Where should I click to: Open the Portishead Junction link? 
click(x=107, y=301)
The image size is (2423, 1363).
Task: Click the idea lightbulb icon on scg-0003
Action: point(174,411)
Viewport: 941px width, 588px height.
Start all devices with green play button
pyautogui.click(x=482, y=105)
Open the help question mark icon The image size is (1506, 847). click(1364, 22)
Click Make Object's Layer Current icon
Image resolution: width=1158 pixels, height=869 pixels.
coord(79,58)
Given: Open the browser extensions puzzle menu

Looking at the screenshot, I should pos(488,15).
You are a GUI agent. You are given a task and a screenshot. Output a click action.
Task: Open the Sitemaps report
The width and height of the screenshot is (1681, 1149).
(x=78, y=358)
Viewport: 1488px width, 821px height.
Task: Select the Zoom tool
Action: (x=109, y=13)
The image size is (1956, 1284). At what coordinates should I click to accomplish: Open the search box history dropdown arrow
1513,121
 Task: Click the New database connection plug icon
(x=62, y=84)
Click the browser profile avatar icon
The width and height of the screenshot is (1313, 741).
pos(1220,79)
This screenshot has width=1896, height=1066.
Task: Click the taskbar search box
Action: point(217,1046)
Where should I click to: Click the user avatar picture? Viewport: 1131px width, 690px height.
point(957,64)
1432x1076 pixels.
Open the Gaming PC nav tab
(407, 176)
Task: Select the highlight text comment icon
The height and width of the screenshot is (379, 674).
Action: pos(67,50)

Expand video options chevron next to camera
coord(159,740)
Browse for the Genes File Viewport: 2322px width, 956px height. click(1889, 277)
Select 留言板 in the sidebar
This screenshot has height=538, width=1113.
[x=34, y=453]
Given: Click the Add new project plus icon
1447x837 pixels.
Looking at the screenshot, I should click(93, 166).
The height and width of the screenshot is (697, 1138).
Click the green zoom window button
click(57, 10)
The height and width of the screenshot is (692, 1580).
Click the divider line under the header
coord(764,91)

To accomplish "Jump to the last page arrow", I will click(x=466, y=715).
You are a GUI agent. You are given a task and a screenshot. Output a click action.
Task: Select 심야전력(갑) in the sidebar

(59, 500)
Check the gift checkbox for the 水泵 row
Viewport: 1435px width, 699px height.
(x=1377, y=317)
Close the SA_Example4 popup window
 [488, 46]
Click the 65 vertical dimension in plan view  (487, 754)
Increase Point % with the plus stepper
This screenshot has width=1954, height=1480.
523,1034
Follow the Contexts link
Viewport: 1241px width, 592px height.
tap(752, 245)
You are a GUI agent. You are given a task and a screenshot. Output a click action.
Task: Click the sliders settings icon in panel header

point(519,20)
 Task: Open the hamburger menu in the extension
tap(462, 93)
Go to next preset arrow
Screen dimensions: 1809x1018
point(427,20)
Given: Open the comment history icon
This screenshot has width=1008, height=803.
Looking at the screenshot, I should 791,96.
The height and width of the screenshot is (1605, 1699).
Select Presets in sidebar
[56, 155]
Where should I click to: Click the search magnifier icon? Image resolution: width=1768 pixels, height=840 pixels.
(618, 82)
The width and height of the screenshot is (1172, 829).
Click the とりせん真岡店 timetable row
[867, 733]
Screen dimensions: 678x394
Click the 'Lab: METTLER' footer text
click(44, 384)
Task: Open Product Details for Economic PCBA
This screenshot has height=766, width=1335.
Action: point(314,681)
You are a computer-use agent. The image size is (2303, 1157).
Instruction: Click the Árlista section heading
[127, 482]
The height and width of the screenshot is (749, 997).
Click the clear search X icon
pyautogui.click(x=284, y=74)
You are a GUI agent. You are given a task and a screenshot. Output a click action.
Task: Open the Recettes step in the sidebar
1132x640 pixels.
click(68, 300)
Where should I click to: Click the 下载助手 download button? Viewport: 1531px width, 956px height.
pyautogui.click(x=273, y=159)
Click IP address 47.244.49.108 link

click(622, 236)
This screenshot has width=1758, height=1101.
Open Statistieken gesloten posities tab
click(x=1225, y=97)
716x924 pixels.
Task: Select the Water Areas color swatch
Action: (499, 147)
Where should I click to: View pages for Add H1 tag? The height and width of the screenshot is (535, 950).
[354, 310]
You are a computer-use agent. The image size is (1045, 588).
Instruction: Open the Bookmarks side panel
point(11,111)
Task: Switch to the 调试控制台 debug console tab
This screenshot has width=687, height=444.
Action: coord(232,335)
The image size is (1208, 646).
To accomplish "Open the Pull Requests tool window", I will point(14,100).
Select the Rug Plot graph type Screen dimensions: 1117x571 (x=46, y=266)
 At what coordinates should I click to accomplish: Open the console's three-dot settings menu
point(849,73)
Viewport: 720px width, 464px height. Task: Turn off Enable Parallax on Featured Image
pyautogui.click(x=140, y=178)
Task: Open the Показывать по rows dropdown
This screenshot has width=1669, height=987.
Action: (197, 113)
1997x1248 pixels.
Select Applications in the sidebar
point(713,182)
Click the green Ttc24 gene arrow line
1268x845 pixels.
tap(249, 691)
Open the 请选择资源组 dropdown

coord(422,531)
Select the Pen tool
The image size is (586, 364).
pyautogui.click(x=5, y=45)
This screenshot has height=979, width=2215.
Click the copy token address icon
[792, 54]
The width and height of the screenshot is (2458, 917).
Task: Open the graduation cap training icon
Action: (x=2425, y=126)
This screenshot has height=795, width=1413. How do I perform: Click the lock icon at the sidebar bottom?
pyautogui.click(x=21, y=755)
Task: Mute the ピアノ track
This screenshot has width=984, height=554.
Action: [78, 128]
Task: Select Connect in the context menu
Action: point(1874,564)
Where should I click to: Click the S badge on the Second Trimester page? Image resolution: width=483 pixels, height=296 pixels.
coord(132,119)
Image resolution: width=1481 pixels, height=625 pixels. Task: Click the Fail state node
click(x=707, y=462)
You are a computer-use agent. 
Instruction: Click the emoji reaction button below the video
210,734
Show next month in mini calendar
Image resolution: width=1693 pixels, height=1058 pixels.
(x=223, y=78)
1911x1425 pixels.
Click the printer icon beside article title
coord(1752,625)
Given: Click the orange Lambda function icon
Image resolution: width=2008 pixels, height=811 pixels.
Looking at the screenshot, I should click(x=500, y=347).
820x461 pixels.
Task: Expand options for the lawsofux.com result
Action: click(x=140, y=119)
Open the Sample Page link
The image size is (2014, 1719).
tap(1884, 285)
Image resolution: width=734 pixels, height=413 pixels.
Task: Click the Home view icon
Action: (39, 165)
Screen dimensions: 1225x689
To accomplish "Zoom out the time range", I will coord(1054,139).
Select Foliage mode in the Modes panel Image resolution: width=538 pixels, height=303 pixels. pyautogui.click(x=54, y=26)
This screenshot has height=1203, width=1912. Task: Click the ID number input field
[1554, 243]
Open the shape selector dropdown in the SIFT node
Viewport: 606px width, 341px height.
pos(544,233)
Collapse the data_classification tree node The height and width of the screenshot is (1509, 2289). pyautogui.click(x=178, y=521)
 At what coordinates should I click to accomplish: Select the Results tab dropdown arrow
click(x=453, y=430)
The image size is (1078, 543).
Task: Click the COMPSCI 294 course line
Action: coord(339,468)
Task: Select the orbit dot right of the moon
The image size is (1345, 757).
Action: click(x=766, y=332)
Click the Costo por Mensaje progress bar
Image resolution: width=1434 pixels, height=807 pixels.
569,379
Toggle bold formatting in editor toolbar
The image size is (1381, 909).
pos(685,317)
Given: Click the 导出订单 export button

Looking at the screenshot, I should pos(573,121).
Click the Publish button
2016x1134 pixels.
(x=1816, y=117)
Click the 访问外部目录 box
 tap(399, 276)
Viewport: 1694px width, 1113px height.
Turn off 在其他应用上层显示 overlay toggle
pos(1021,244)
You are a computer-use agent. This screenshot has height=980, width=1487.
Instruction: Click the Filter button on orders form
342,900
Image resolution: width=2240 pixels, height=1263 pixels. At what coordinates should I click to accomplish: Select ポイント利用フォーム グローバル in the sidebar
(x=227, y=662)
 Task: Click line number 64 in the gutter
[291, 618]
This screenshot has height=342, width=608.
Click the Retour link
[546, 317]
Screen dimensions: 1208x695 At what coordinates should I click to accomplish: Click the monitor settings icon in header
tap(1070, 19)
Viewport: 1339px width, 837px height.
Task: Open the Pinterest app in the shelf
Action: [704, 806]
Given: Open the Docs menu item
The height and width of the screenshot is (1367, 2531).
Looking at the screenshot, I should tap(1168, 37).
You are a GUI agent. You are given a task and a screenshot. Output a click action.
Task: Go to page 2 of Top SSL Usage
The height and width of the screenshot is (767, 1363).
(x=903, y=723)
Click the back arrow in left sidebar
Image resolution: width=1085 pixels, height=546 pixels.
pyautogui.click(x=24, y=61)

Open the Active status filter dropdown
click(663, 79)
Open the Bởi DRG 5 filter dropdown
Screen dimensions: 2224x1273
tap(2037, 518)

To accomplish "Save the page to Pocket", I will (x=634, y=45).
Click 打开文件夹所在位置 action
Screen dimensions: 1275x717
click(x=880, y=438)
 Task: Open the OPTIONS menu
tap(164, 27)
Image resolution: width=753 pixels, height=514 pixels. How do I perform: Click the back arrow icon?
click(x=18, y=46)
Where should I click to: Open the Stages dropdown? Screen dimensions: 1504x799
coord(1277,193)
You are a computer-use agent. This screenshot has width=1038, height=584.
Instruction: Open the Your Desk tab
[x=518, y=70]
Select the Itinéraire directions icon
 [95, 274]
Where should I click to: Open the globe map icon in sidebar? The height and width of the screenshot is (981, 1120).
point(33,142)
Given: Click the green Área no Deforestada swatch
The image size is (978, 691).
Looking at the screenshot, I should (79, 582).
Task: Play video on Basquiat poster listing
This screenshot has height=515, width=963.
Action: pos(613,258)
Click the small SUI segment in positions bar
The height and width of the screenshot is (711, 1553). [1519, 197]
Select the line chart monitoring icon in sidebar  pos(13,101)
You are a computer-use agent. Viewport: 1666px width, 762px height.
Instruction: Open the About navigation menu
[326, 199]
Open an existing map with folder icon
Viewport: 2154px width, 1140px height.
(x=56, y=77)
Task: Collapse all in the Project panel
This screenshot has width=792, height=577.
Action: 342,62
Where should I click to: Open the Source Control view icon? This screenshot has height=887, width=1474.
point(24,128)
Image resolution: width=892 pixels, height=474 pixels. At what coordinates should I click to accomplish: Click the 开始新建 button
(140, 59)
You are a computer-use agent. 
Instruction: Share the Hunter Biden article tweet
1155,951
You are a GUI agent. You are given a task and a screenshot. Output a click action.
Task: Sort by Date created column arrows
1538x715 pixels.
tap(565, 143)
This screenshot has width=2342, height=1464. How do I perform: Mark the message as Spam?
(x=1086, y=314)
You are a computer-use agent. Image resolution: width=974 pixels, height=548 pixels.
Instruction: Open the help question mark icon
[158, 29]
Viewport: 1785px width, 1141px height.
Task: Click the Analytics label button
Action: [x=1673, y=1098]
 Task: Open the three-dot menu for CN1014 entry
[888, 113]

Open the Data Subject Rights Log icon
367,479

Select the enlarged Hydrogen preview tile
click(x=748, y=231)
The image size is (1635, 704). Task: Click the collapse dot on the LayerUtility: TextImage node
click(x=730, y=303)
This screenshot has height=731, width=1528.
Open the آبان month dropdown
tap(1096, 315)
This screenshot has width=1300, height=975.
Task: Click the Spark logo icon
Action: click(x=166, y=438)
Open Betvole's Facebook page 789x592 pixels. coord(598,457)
○ ○ ○ ○ ○ ○ ○
Work order
Note each line of the entries that has "comment" in it, and copy those lines.

Exercise output
Task: Select the highlight text comment icon
Given: Open the comment history icon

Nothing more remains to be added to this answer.